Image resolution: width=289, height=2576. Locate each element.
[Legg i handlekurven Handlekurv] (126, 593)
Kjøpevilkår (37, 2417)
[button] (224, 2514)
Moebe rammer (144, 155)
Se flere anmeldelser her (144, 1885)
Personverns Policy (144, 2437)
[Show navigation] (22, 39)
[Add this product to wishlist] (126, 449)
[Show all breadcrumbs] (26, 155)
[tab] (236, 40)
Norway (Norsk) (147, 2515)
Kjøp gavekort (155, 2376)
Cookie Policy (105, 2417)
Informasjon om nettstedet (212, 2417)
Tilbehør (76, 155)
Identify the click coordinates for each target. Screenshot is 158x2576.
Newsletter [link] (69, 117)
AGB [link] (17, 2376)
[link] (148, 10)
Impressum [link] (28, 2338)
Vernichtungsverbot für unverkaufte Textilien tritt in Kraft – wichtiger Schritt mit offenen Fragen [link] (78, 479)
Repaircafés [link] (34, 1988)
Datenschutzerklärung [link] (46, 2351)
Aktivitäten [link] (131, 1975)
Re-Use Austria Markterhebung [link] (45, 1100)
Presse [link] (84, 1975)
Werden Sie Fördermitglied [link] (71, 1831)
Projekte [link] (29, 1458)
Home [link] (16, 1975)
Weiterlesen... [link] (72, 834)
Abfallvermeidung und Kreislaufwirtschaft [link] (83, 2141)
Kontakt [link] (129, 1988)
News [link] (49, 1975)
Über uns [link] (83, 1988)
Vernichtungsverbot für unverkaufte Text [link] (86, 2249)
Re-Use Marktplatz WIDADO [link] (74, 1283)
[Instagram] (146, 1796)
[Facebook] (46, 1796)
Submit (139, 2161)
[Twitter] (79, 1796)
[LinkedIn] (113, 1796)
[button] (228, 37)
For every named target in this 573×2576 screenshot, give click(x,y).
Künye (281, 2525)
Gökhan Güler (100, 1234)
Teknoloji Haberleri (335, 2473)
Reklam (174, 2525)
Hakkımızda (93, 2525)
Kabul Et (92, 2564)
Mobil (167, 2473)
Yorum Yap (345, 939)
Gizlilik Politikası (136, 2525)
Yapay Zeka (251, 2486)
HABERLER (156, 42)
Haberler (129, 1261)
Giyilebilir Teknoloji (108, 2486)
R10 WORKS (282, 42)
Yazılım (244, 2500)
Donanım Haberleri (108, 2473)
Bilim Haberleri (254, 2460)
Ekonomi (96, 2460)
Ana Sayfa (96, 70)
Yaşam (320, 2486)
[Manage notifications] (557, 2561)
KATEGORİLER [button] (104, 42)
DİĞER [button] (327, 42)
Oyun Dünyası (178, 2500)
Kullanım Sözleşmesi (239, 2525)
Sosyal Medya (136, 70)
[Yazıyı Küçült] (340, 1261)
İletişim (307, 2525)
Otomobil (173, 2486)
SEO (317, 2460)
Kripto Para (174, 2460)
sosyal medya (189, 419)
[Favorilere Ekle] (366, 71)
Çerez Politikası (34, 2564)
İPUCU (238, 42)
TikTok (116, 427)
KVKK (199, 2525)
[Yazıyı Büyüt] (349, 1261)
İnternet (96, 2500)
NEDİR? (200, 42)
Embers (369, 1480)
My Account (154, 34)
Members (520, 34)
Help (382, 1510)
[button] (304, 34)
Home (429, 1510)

- _About this exercise_:
Of the lines above, retype only those from the line containing "Submit (139, 2161)" through the line containing "Yorum Yap (345, 939)", including both, exactly.

- _Response_:
Submit (139, 2161)
[Twitter] (79, 1796)
[LinkedIn] (113, 1796)
[button] (228, 37)
For every named target in this 573×2576 screenshot, give click(x,y).
Künye (281, 2525)
Gökhan Güler (100, 1234)
Teknoloji Haberleri (335, 2473)
Reklam (174, 2525)
Hakkımızda (93, 2525)
Kabul Et (92, 2564)
Mobil (167, 2473)
Yorum Yap (345, 939)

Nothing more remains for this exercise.